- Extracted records
■ ■ ■ ■ ■ ■ ■

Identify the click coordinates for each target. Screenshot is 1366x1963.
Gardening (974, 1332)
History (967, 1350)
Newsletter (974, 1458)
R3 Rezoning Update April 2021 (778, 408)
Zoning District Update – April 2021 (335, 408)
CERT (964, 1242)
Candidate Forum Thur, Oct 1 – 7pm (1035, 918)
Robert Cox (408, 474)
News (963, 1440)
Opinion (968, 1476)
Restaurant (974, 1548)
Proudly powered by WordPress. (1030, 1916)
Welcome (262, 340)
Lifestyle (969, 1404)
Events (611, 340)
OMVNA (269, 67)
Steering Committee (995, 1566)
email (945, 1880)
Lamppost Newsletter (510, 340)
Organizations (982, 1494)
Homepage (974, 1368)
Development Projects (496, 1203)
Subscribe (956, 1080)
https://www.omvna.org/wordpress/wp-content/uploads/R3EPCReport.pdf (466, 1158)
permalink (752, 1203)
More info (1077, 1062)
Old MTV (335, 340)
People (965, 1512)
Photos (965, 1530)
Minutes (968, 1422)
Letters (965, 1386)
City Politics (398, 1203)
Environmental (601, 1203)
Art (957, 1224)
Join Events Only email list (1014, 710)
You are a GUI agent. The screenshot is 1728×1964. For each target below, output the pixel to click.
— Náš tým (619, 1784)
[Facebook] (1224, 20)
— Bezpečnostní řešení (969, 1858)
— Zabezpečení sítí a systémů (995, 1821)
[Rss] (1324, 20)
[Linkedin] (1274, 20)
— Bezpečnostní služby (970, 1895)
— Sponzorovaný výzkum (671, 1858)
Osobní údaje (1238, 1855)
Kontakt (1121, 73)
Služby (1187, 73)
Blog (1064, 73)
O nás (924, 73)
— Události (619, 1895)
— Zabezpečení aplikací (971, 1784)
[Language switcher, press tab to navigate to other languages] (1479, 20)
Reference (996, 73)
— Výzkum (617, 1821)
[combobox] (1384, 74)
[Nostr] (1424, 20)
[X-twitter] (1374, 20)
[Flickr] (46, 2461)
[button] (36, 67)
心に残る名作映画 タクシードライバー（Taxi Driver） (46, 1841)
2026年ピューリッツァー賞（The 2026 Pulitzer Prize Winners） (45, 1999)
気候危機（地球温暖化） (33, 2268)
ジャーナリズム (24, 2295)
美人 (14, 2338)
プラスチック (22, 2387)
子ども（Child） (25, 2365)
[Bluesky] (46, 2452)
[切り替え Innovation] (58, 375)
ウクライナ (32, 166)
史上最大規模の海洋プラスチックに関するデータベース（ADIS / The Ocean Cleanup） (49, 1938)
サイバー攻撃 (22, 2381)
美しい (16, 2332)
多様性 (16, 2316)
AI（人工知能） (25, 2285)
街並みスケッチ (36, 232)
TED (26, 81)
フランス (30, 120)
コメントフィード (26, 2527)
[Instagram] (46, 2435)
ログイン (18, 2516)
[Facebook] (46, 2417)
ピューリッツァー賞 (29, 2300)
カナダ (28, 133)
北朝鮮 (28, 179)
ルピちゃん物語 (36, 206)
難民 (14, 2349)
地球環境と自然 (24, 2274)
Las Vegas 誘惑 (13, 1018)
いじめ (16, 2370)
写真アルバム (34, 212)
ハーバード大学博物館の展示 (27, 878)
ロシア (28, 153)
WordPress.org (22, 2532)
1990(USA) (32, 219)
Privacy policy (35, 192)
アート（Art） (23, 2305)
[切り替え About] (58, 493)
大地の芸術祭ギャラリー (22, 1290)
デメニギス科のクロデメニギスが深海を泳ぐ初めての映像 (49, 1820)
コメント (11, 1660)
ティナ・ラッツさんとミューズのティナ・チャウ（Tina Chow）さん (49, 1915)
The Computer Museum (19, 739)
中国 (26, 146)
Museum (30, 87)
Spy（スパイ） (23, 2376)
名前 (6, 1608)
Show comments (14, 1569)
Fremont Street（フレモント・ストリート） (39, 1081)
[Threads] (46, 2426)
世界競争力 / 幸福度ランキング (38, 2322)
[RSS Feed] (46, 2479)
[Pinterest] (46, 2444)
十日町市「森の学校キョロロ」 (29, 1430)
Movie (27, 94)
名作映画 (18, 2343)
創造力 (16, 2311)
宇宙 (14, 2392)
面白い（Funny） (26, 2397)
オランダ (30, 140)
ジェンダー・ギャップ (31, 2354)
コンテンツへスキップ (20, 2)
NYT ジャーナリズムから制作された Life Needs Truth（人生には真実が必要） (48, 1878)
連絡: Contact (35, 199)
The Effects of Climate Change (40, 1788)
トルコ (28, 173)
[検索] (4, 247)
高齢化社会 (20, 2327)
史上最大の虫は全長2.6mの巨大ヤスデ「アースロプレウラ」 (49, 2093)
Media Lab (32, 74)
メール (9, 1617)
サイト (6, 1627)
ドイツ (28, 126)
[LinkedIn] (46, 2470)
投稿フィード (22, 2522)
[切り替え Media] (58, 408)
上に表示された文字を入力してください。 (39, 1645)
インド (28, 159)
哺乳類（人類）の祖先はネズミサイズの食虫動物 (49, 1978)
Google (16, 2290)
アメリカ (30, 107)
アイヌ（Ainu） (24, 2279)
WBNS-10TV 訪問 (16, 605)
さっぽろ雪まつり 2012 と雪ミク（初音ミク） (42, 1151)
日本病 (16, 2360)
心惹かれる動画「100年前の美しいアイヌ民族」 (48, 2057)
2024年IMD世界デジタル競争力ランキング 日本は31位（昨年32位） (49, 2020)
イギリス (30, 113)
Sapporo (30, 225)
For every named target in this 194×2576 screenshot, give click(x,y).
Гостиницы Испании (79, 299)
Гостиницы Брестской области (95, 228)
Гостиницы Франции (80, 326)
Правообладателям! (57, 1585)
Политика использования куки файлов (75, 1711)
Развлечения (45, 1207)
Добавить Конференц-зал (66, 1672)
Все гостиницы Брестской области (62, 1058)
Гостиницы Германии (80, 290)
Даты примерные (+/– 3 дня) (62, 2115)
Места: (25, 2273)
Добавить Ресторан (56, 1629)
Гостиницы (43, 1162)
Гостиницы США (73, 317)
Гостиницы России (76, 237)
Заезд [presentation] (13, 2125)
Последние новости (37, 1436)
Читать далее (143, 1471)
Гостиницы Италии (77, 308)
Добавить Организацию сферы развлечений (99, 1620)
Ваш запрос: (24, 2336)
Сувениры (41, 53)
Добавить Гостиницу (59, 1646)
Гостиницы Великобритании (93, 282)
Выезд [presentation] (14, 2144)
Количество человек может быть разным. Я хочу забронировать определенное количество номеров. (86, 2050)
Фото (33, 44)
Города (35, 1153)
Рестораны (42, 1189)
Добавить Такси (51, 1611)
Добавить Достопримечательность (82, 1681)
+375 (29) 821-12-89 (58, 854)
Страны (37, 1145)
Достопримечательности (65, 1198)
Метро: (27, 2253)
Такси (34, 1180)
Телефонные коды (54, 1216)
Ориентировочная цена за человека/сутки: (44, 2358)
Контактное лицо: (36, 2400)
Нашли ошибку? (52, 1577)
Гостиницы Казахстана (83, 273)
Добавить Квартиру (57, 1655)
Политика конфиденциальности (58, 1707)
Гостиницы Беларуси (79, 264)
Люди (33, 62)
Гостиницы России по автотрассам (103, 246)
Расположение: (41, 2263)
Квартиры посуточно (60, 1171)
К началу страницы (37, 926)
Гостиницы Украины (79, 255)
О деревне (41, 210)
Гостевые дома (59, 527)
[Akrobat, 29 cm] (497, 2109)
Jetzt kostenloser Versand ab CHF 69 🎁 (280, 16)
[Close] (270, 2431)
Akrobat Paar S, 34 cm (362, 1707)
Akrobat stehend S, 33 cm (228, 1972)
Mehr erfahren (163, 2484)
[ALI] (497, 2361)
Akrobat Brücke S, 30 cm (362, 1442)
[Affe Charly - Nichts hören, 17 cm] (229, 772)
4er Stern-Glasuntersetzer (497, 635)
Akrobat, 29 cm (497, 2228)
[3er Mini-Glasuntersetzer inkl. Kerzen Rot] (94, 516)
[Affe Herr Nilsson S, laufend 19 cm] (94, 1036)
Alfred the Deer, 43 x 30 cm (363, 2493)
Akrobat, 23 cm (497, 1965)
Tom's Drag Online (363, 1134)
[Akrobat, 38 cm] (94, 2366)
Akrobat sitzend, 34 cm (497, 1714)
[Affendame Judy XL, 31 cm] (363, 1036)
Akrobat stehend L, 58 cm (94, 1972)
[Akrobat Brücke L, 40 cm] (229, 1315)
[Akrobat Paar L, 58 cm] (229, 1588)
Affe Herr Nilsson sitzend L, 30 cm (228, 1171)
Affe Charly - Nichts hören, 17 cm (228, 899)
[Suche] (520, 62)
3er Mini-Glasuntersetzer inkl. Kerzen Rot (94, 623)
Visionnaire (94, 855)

■ ■ ■ ■ ■ ■ ■

- Task statement
Find the word "inkl" in the data and copy out each line where it turns up.

- Result for this exercise
[3er Mini-Glasuntersetzer inkl. Kerzen Rot] (94, 516)
3er Mini-Glasuntersetzer inkl. Kerzen Rot (94, 623)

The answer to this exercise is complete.